-- Begin Data in this exercise --

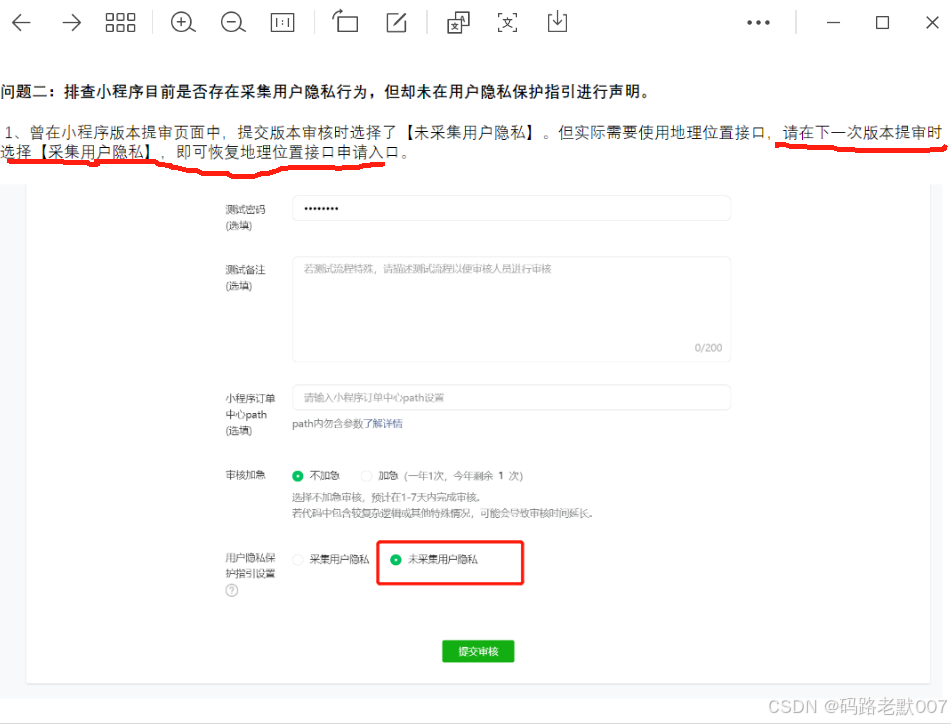Select the 不加急 review option
This screenshot has width=951, height=724.
298,475
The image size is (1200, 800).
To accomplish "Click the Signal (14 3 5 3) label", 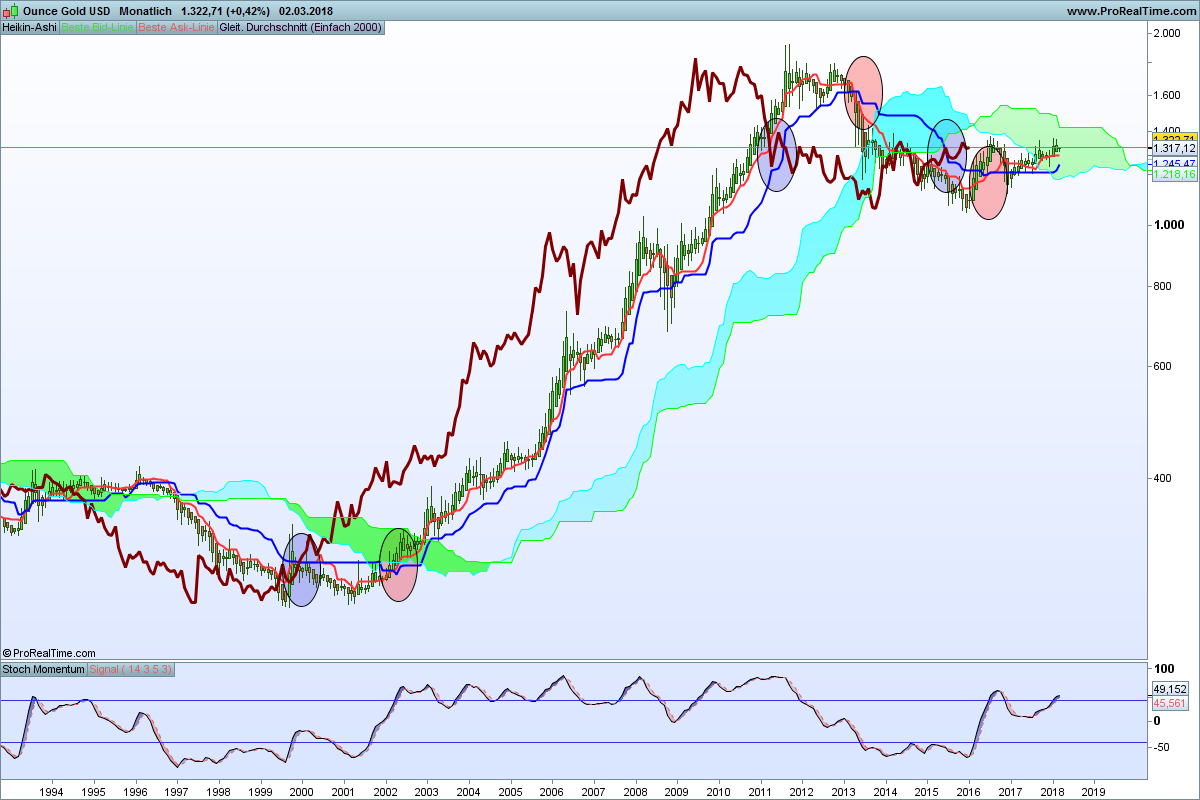I will point(131,669).
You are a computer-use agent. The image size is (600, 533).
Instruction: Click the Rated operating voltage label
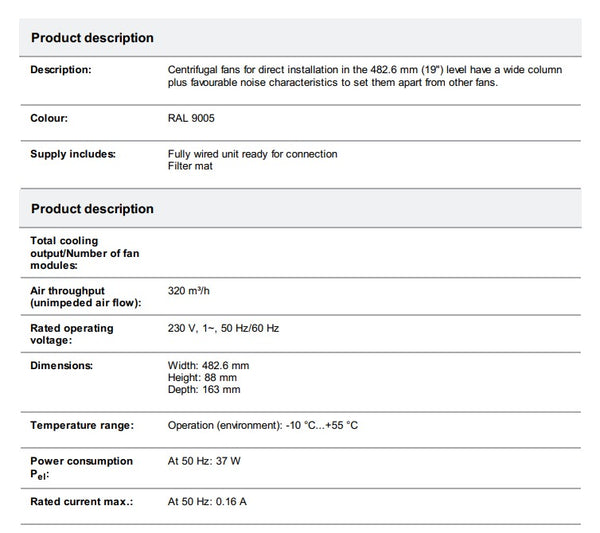click(72, 334)
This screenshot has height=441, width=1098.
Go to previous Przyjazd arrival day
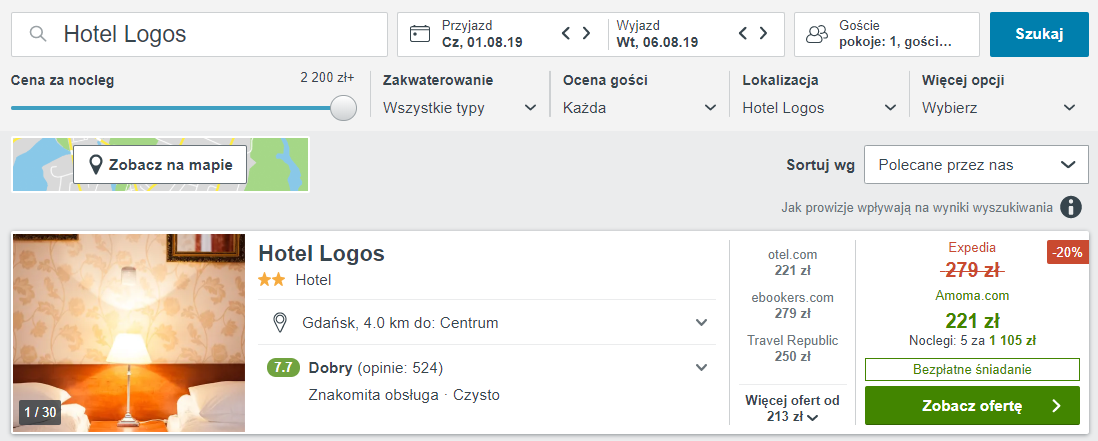coord(567,33)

-- End Data in this exercise --

● Task to complete
Copy the items from the line that has "This screenshot has height=441, width=1098." through the last item, substituting "next" for "previous" and keeping everything else the same. Leave the pictures out.

● Answer to the exercise
This screenshot has height=441, width=1098.
Go to next Przyjazd arrival day
coord(567,33)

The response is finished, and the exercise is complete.